### TASK STATEMENT
Without including pictures, set down every record exactly as it stands.

### SUPPLIED RECORDS
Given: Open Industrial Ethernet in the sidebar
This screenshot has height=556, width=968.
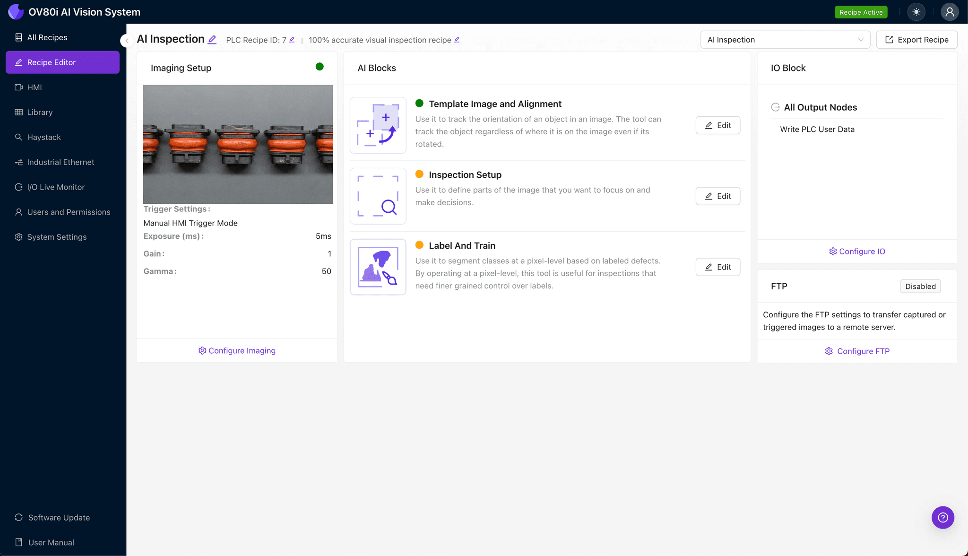Looking at the screenshot, I should [61, 162].
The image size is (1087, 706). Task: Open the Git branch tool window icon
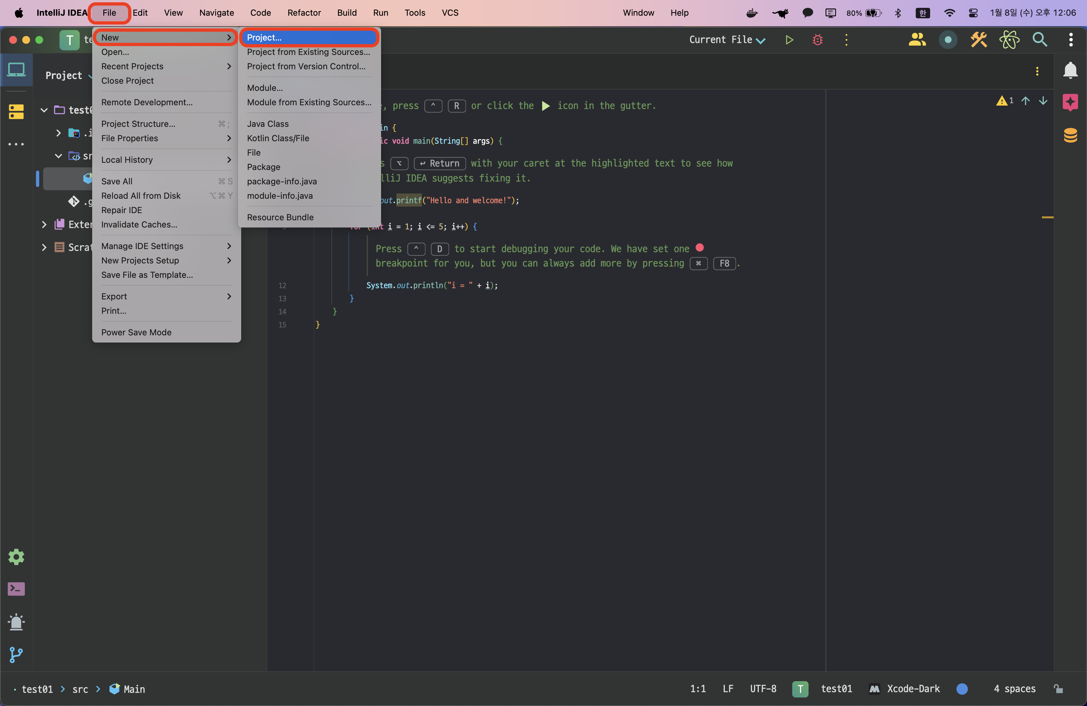[x=16, y=654]
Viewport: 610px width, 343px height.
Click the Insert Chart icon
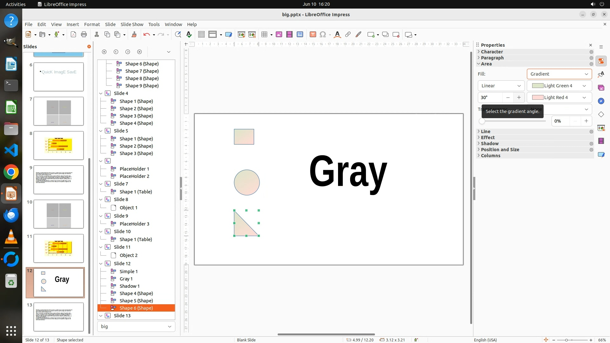[x=300, y=35]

### ANSWER SPACE
Given: Open Industrial Ethernet in the sidebar
This screenshot has height=556, width=968.
Looking at the screenshot, I should [61, 162].
The image size is (1087, 706). Task: Open the Git branch tool window icon
[x=16, y=654]
Viewport: 610px width, 343px height.
Click the Insert Chart icon
[x=300, y=35]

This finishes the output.